• Directive 1:
Echo a passage from the message on line-ending hooks below word for word, beginning at the words that contain "On 5/08/2009 8:04" and stopping after "at some point).".

• Document extract:

On 5/08/2009 8:04 PM, Paul Moore wrote:
2009/8/5 "Martin v. Löwis"email@example.com:
With such a setup, using the hook would be truly optional on Unix, as it only ever checks and never converts. So if you manage to mess up, and don't have the hook installed on Unix, you lose when trying to push. That will teach you to be more careful in the future, or to install the hook (which hopefully becomes built into Mercurial at some point).
Given that my preference is to use Unix-style EOL for "text" files on Windows, as every text editor I use (barring notepad!) understands LF format,
Most tools that I use will tend to not mix EOL styles in a single file, but will tend to create \r\n line endings for new files I create. Most hg repos I come across don't have mixed line endings within individual files, so I can only guess these files were accidentally introduced in the same way (and indeed I have personally done this.) I'm hoping to be part of the solution instead of part of the problem :)
it seems to me that this proposal also means that the hook would be optional for me.

• Directive 2:
Duplicate each line of the records below exactly as it stands, omitting the pictures.

• Records shown:

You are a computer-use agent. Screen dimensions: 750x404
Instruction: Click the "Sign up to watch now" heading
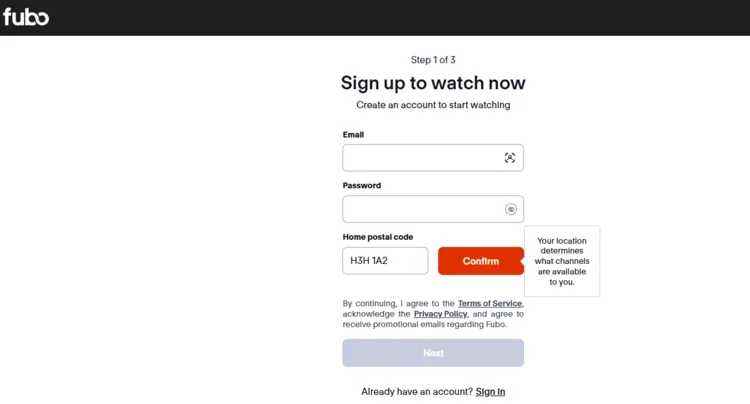(x=433, y=83)
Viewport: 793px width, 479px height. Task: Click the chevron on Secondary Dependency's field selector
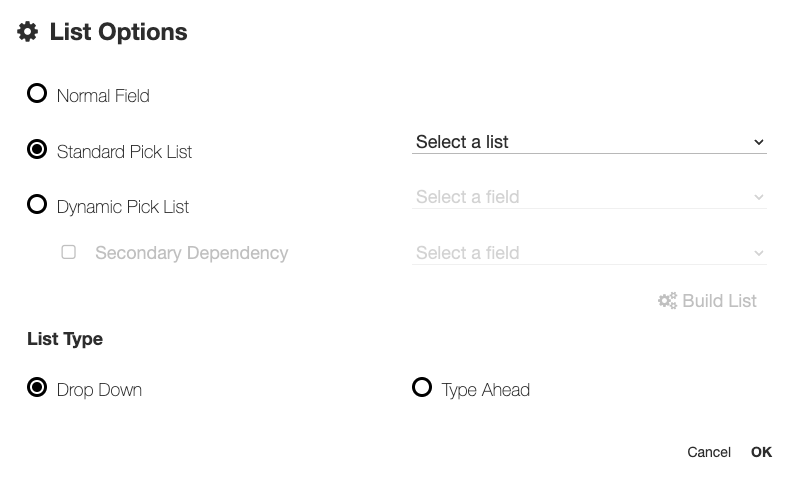click(x=759, y=253)
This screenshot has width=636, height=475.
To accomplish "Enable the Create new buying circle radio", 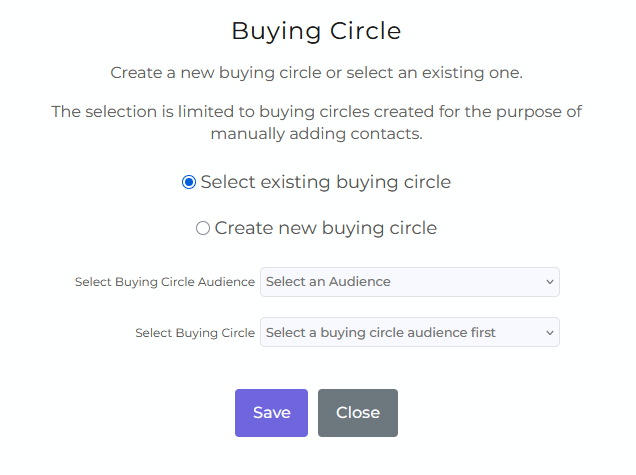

• Output 1:
On 5/08/2009 8:04 PM, Paul Moore wrote:
2009/8/5 "Martin v. Löwis"email@example.com:
With such a setup, using the hook would be truly optional on Unix, as it only ever checks and never converts. So if you manage to mess up, and don't have the hook installed on Unix, you lose when trying to push. That will teach you to be more careful in the future, or to install the hook (which hopefully becomes built into Mercurial at some point).

• Output 2:
You are a computer-use agent. Screen dimensions: 750x404
Instruction: Click the "Sign up to watch now" heading
(x=433, y=83)
Viewport: 793px width, 479px height. Task: Click the chevron on Secondary Dependency's field selector
click(x=759, y=253)
This screenshot has width=636, height=475.
To accomplish "Enable the Create new buying circle radio", 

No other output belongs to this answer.